В высших эшелонах партийного и государственного руководства, где определялась религиозная политика, привилегии для сектантов с самого начала были дискуссионным вопросом. Всякая религиозная деятельность была сомнительна с политической точки зрения для любого большевистского лидера, верил ли он, что религия должна отмереть естественным путем в новом социалистическом обществе, или что ее упразднение потребует специальных насильственных мер. Петр Ананьевич Красиков, возглавлявший отделение Наркомюста, которому было поручено проводить в жизнь декрет об освобождении от военной службы, принадлежал ко второму лагерю и с самого начала был противником нового закона.
Сектантский пацифизм был особенно проблематичен для большевиков в свете двух задач, которые им предстояло решить в начале своего правления: определить, кто может считаться подходящим членом нового Социалистического государства и разработать для этого государства пролетарскую мораль. Вопрос об освобождении от военной службы одновременно служил пробным камнем для советских деклараций о свободе совести и напоминал о болезненной теме соотношения военной службы и гражданства. Последняя тема была актуальна не только для нового Советского государства: когда в начале XX в. в большинстве европейских стран была введена воинская повинность, служба в армии стала долгом для гражданина и тестом лояльности государству [Bond 1984: 32; Zverev, Coppieters 1995: 73]. Когда разрабатывался январский декрет, такие ведущие большевики, как Бонч-Бруевич и Емельян Ярославский, утверждали, что введение освобождения от военной службы для сектантов упрочит положение советской власти, а другие категорически протестовали против самой идеи об освобождении от службы по соображениям совести. Например, Красиков открыто высказывал Ленину:
Кто не желает защитить землю от разбойников империализма, тот не имеет прав и пользоваться ею, он не может тоже избирать и быть избираем в советские учреждения и пользоваться законами социального обеспечения. Является даже вопрос, не следует ли этот пассивный элемент выселять с территории Советской республики как элемент антиобщественный; цит. по: [Алексеев 1991: 70].

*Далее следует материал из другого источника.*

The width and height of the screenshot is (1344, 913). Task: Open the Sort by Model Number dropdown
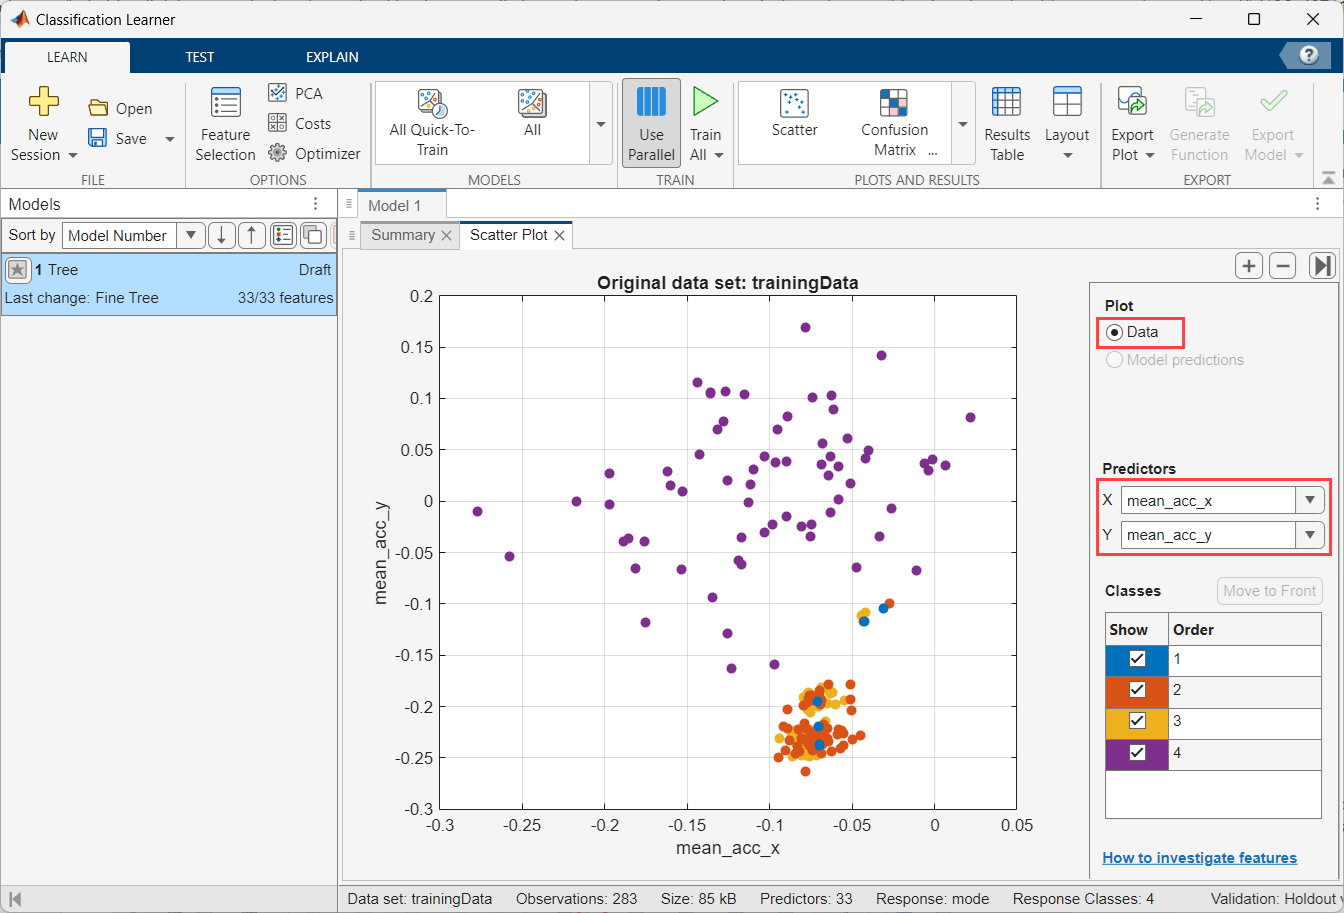(x=190, y=236)
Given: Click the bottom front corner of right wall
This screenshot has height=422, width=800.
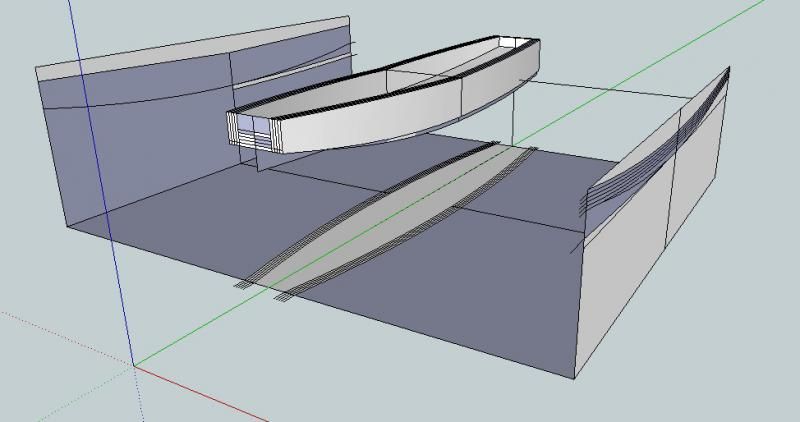Looking at the screenshot, I should [x=577, y=379].
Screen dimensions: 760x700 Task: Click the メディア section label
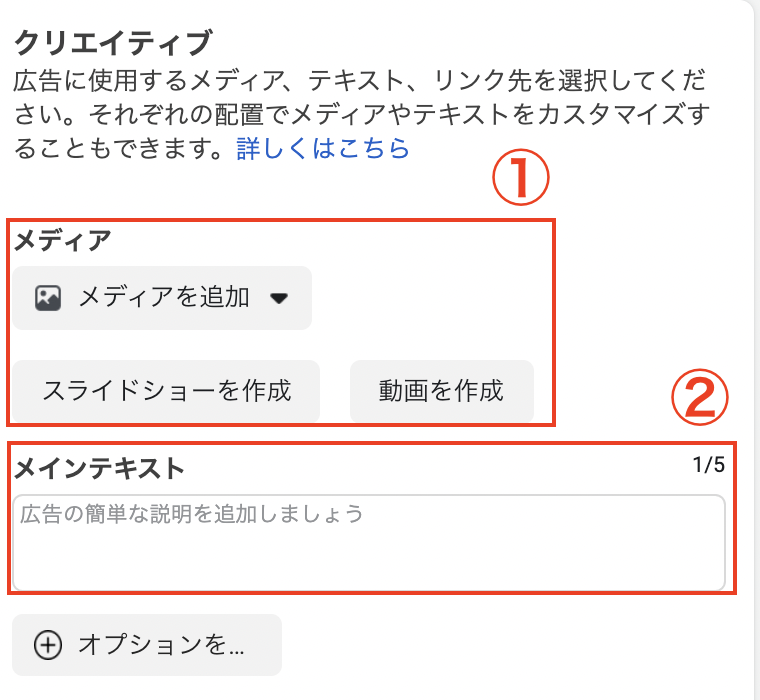coord(61,240)
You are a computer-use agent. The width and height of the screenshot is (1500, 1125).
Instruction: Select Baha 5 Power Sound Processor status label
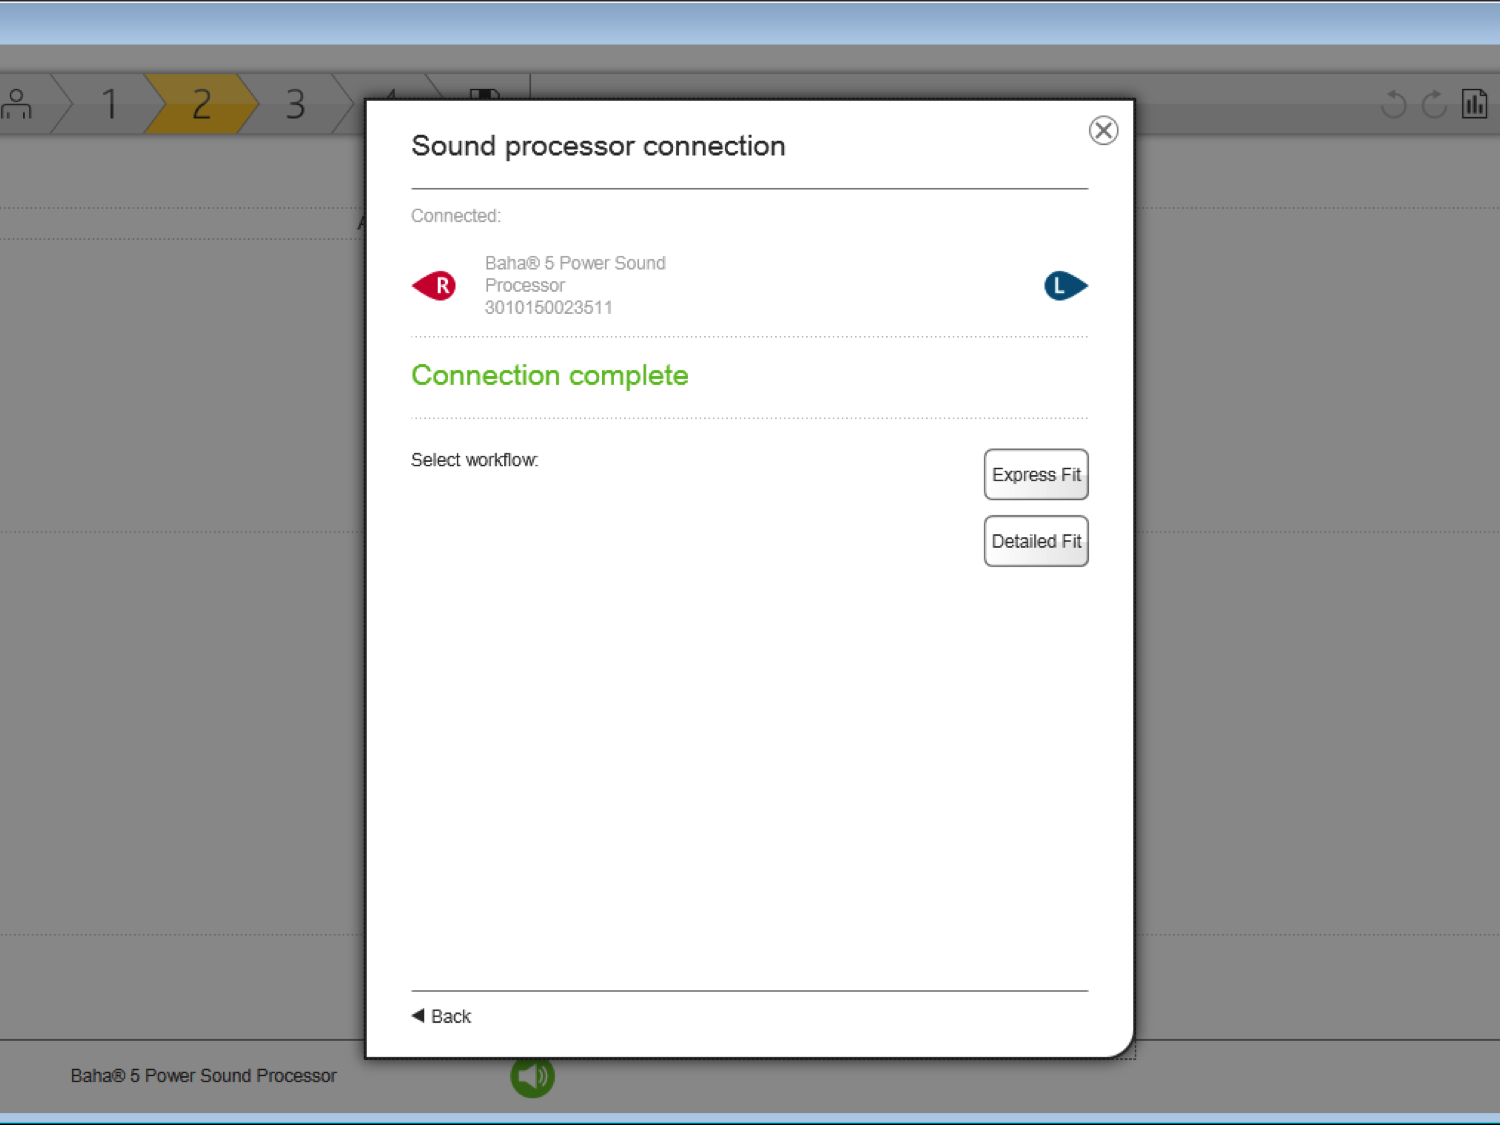coord(203,1076)
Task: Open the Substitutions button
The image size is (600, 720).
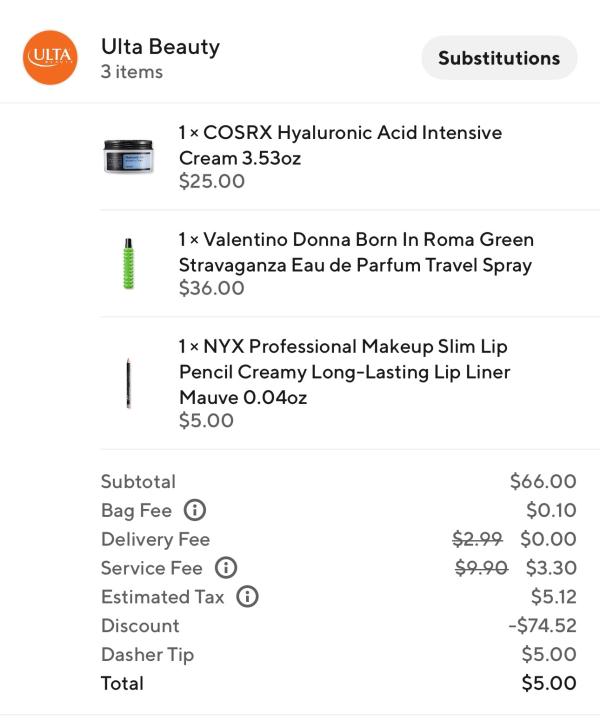Action: pos(499,58)
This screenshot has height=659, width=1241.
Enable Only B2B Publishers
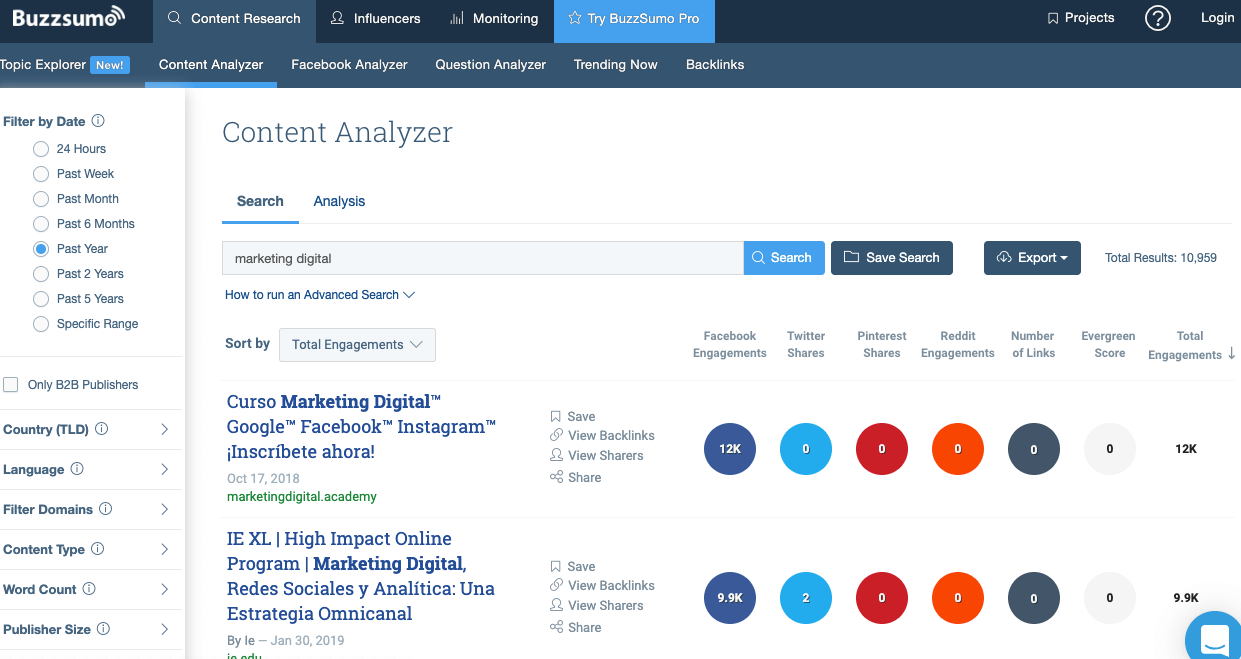(13, 383)
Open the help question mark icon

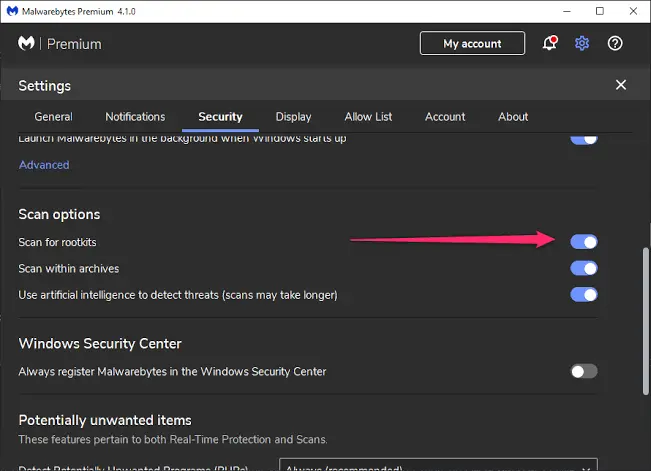pyautogui.click(x=615, y=43)
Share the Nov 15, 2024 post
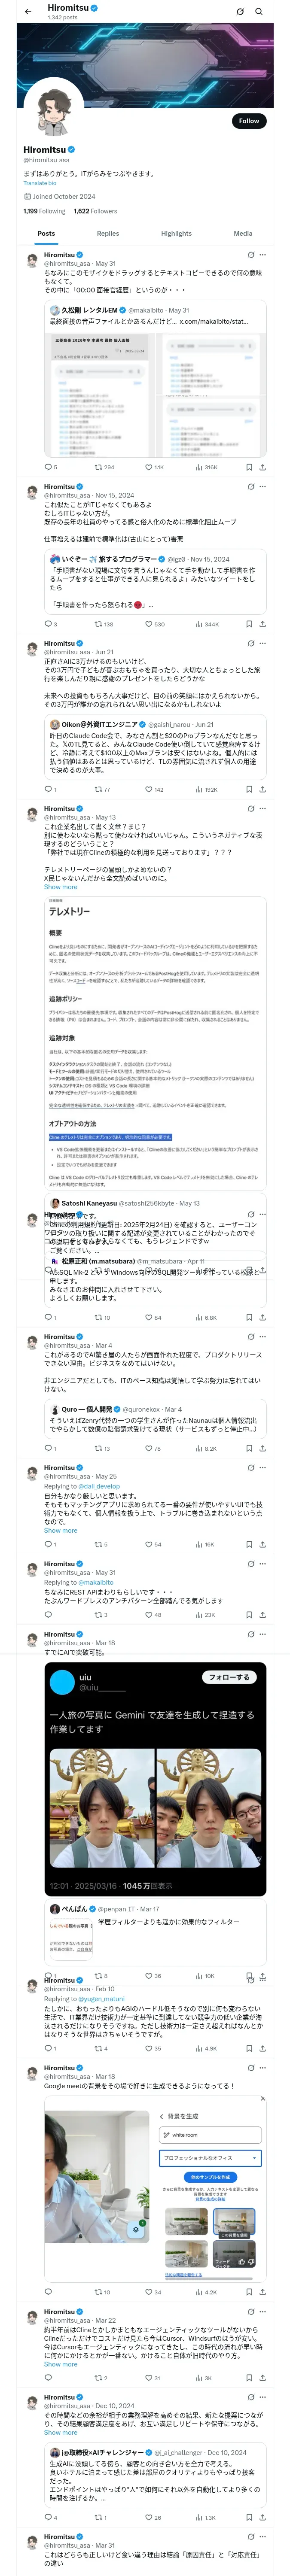The height and width of the screenshot is (2576, 290). 262,624
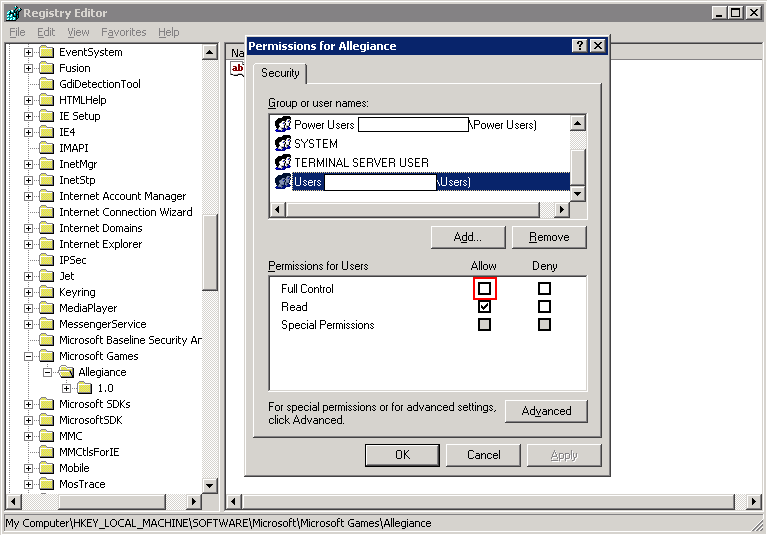Click the Allegiance open folder icon
Image resolution: width=767 pixels, height=535 pixels.
point(66,372)
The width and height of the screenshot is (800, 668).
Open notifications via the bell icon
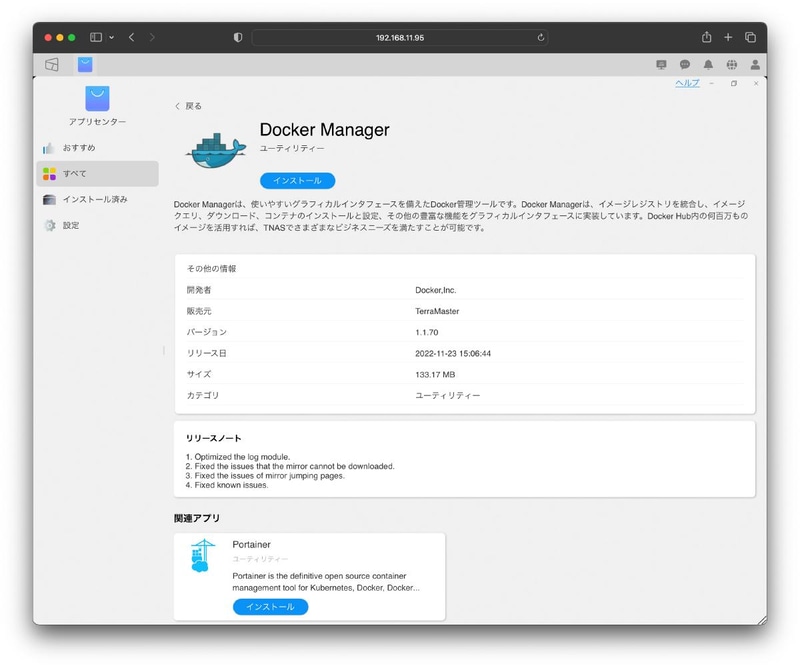pyautogui.click(x=710, y=64)
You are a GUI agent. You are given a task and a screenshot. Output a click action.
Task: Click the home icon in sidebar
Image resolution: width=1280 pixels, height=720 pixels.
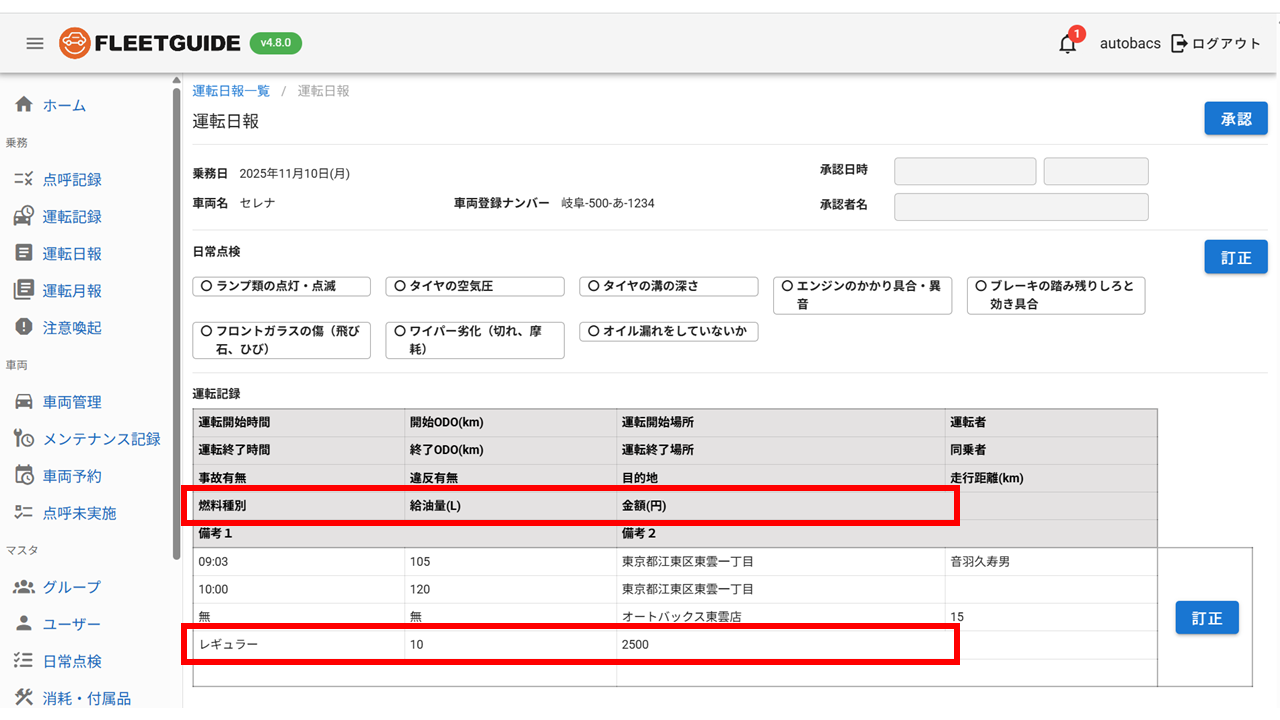(x=24, y=105)
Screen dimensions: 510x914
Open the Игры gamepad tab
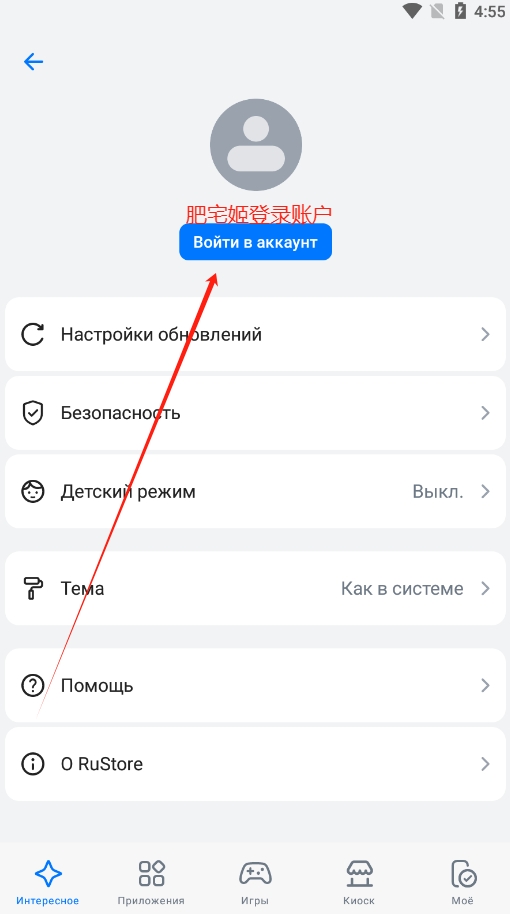coord(255,881)
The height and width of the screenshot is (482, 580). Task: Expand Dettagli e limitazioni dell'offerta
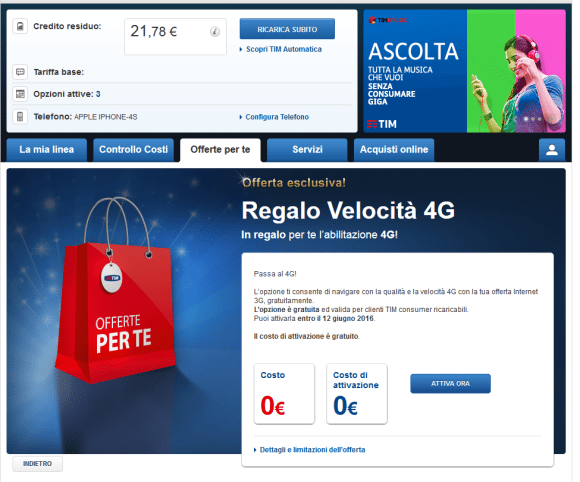(310, 450)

Для Красикова отказ сражаться с классовым врагом Советской России означал отказ от своих гражданских прав. Мораль нового государства, основанная на идеологии классовой борьбы, не терпело пассивности.
На протяжении 1919 г. обострялся конфликт между Бонч-Бруевичем, которому от религиозных сектантов поступали многочисленные жалобы на притеснения, и Наркомюстом, который под началом Красикова довольно вяло проводил в жизнь принятый декрет [Алексеев 1991: 70, 105–114; Luukkanen 1994: 92]. К 1920 г. зазвучали новые жалобы о том, что толстовцы и баптисты, руководившие Объединенным советом, были неискренни, а пацифизмом и религией лишь прикрывались, чтобы замаскировать свои антисоветские убеждения и свою антисоветскую деятельность. В прессе началась кампания по дискредитации отказников, в частности баптистов, как врагов Советского государства и советской морали. Красиков сам выступил в 1920 г. в журнале «Революция и Церковь», который непосредственно издавался для того отдела Наркомюста, который заведовал отделением Церкви от государства, со статьей «Ведают ли, что творят?» В этой статье он анализировал содержание номеров «Слова истины», задаваясь вопросом, являются ли баптисты сознательными защитниками «агентов Антанты» или оказались такими по неведению. Лейтмотивом статьи было противопоставление пролетарской морали и морали религиозной. Как, вопрошал Красиков, могут баптисты «обосновывает она свою агитацию против вооруженной защиты рабочими и крестьянами своей жизни, земли, свободы социалистической страны от натиска мировых бандитов и их наемных убийц?» К тому же он не мог принять заявления баптистов о том, что они питают заботу о душах врагов большевизма. «Может ли их Бог в самом деле любить таких людей?!» – восклицал он [Красиков 1920: 20–23]. Пролетарская мораль была моралью коллективного, классового спасения, и спасение пролетарского государство было для этой морали высочайшим призванием.